Finding Hall Blockers by Matrix Scaling

Given a nonnegative matrix A = ( A i j ) , the matrix scaling problem asks whether A can be scaled to a doubly stochastic matrix D 1 A D 2 for some positive diagonal matrices D 1 , D 2 . The Sinkhorn algorithm is a simple iterative algorithm, which repeats row-normalization A i j ← A i j / ∑ j A i j and column-normalization A i j ← A i j / ∑ i A i j alternatively. By this algorithm, A converges to a doubly stochastic matrix in limit if and only if the bipartite graph associated with A has a perfect matching. This property can decide the existence of a perfect matching in a given bipartite graph G , which is identified with the 0, 1-matrix A G . Linial et al. (2000) showed that O ( n 2 log n ) iterations for A G decide whether G has a perfect matching.
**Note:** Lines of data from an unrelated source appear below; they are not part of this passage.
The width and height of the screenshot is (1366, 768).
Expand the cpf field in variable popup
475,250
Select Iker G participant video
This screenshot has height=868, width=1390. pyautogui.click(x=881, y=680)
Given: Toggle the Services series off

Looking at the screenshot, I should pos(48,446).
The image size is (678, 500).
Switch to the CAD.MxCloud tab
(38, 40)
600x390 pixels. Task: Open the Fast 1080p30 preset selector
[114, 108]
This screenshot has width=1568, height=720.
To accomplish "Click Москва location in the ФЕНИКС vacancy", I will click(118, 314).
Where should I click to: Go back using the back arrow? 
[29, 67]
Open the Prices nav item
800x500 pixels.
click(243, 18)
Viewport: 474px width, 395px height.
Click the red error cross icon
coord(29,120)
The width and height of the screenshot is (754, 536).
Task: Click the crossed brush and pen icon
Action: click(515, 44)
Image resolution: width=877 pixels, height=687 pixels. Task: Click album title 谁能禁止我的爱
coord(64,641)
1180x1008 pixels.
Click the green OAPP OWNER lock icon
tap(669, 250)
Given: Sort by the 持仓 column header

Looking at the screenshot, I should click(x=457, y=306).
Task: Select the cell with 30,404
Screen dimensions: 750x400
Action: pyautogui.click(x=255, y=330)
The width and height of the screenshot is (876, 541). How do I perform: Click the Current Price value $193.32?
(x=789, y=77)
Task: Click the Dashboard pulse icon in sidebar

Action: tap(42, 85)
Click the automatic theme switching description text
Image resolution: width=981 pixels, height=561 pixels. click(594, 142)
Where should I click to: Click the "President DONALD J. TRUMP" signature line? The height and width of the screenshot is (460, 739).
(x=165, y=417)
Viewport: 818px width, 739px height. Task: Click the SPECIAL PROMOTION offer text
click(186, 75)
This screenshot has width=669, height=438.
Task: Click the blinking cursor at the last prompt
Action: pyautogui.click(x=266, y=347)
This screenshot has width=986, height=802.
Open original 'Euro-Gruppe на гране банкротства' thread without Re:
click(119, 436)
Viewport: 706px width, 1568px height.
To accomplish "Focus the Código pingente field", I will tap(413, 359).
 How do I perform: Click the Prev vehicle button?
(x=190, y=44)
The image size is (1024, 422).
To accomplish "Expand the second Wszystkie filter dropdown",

Here, n is the number of vertices in one of the color classes of G . In this paper, we show an extension of this result. If G has no perfect matching, then a polynomial number of the Sinkhorn iterations identifies a Hall blocker—a vertex subset X having neighbors Γ ( X ) with | X | > | Γ ( X ) | , which is a certificate of the nonexistence of a perfect matching. Specifically, we show that O ( n 2 log n ) iterations can identify one Hall blocker and that further polynomial iterations can also identify all parametric Hall blockers X of maximizing ( 1 − λ ) | X | − λ | Γ ( X ) | for λ ∈ [ 0 , 1 ] . The former result is based on an interpretation of the Sinkhorn algorithm as alternating minimization for geometric programming. The latter is on an interpretation as alternating minimization for Kullback–Leibler (KL) divergence and on its limiting behavior for a nonscalable matrix. We also relate the Sinkhorn limit with parametric network flow, principal partition of polymatroids, and the Dulmage–Mendelsohn decomposition of a bipartite graph.